**PASSAGE FOR REVIEW**
Three constraints across all sales loops: rep productivity (driven by lead quality and volume), time to productivity (ramp time for new reps), and capital (payback period on rep investment).
Acquisition Strategy
Three guiding principles:
- Channel dynamics — every company is built on the back of another channel. You do not control the rules of the channel; the product must fit the channel, not the reverse. (Law of habit transfer.)
- Product-channel fit — the product must mold to the channel’s format and constraints (see 06-reference/2026-04-03-model-channel-fit).
- Channel-model fit — monetization model enables or disables channels. Low ARPU requires low-CAC channels (virality, UGC SEO). High ARPU enables high-CAC channels (paid, enterprise sales). The ARPU-to-CAC spectrum determines where you can play.
Three Strategic Levers for Growth Over Time
- Optimize existing loops — build the micro quantitative model, plug in hypothetical maxes to find highest-leverage steps, identify constraints outside the loop.
- Add new loops — order of operations matters (one loop may enable another but not vice versa). Adding loops is extremely difficult because loops combine product, channel, and model into one ecosystem.
- Increase linear channels — lowest leverage. Use for activation energy, to feed loops, or to attract low-volume but high-intent customers.
Balancing Investments: The Channel S-Curve
Channels move through four phases:
- Traction — high ROI, low ceiling, low competition. Good for startups but won’t sustain scale.
- Golden Age — high ROI, ceiling expanding, but high risk. Double down here. Shift all resources when you find a Golden Age loop.
- Saturation — ROI flattens, high ceiling remains but more competition. Start looking for the next channel.
- Decline — ROI weakens, ceiling shrinking. Get out before you decline with it.
Three forces that fight sustained growth: ceiling/saturation of existing loops, audience shift to different channels, and product-channel fit breaking when the channel changes its rules.
Early-stage startups must use many small linear channels to kickstart 1-2 big loops — but the key mistake is never making the transition and just piling on more linear activities.
Relevance to projects:
- 01-projects/data-marketplace/index — The marketplace likely needs a content loop (data catalog as UGC) plus a sales loop combination. The ARPU-to-CAC spectrum analysis should determine whether paid loops are viable or if the economics only support content/viral approaches.
- 01-projects/newsletter/index — The newsletter is itself a company-generated content loop. The strategic question is whether it can evolve from a linear channel (feeding other projects) into a self-sustaining content loop with social amplification.
Connects to 06-reference/2026-04-03-growth-loops-new-funnels (loops as the replacement for funnels), 06-reference/2026-04-03-casual-contact-viral-loops (deep dive on one viral loop type), 06-reference/2026-04-03-four-fits-framework (how product-channel-model must align), 06-reference/2026-04-03-model-channel-fit (channel-model fit in detail), 06-reference/2026-04-03-racecar-growth-framework (activation energy = “bangs”), 06-reference/2026-04-03-reforge-defining-strategy (growth model as strategic scaffold), and 06-reference/2026-04-03-reforge-why-growth-wins (why compounding loops beat linear tactics).
Open Questions
- Which acquisition loop category fits Ray Data Co’s data marketplace best? The ARPU probably puts us in mid-market territory — content + inbound sales seems most likely, but is there a UGC loop where data providers create listings that attract consumers via search?
- For the newsletter, what is the cohorted K-factor for organic sharing? If it is near zero, the newsletter is a linear channel, not a loop — and the strategic implication is to treat it as fuel for other loops rather than a standalone growth engine.
- What does the channel S-curve look like for LinkedIn content in our space right now? Golden Age or approaching saturation?

**CHECK YOUR UNDERSTANDING**
(1) In the growth strategy notes, what four phases do channels move through?
(2) Write out the part of the growth strategy notes starting with "- For the newsletter, what" and going on through "or approaching saturation?".
The lines that come next have nothing to do with the growth strategy notes.

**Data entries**
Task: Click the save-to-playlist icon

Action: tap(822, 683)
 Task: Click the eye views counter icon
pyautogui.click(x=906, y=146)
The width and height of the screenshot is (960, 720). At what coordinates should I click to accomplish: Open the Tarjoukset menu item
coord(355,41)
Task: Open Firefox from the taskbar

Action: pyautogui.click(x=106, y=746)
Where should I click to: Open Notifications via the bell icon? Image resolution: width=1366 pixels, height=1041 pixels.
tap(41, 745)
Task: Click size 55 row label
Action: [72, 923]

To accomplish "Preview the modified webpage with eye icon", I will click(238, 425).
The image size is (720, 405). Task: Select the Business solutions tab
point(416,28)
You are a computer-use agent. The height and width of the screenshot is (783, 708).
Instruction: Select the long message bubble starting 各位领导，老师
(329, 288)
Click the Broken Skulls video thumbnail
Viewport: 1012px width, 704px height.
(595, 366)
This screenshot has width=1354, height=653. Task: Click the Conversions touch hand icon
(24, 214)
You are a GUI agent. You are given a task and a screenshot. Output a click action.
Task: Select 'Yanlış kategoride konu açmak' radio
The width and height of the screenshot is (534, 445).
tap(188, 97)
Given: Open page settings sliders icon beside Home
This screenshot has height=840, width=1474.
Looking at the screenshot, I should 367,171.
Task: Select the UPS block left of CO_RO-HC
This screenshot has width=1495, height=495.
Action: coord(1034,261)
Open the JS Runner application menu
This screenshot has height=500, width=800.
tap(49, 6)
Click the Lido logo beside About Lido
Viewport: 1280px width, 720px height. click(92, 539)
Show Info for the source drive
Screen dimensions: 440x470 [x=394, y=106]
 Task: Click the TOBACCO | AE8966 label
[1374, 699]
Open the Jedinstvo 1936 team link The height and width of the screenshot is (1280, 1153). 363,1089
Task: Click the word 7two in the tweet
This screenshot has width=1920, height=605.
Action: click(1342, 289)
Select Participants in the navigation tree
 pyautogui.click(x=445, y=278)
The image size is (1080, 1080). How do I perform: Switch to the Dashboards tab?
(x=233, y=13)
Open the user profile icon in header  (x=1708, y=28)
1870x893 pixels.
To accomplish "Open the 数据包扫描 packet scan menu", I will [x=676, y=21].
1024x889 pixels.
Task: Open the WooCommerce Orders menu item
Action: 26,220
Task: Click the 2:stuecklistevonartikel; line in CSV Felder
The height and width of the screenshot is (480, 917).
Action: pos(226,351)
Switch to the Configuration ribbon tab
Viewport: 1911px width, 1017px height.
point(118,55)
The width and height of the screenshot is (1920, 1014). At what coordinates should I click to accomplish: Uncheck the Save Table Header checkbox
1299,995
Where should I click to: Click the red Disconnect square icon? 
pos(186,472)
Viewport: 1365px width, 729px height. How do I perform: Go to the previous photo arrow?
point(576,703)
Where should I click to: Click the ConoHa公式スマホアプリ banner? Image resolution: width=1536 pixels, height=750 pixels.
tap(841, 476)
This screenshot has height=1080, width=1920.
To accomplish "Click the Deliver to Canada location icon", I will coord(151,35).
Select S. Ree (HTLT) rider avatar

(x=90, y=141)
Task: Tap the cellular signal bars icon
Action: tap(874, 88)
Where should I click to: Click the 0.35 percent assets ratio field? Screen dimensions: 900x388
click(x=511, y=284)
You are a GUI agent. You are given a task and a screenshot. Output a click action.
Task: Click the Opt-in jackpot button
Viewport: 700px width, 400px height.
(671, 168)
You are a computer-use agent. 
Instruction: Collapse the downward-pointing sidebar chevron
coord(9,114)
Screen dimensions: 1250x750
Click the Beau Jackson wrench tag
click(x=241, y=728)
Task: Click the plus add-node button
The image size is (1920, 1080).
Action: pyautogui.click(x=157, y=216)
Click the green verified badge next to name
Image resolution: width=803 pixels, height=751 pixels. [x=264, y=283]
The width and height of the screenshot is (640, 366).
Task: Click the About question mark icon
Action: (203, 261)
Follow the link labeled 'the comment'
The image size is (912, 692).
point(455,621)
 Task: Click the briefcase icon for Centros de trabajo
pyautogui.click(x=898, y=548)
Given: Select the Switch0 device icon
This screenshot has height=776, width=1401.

**SOLUTIONS BY TASK**
(1) Traction, Golden Age, Saturation, and Decline.

(2)
- For the newsletter, what is the cohorted K-factor for organic sharing? If it is near zero, the newsletter is a linear channel, not a loop — and the strategic implication is to treat it as fuel for other loops rather than a standalone growth engine.
- What does the channel S-curve look like for LinkedIn content in our space right now? Golden Age or approaching saturation?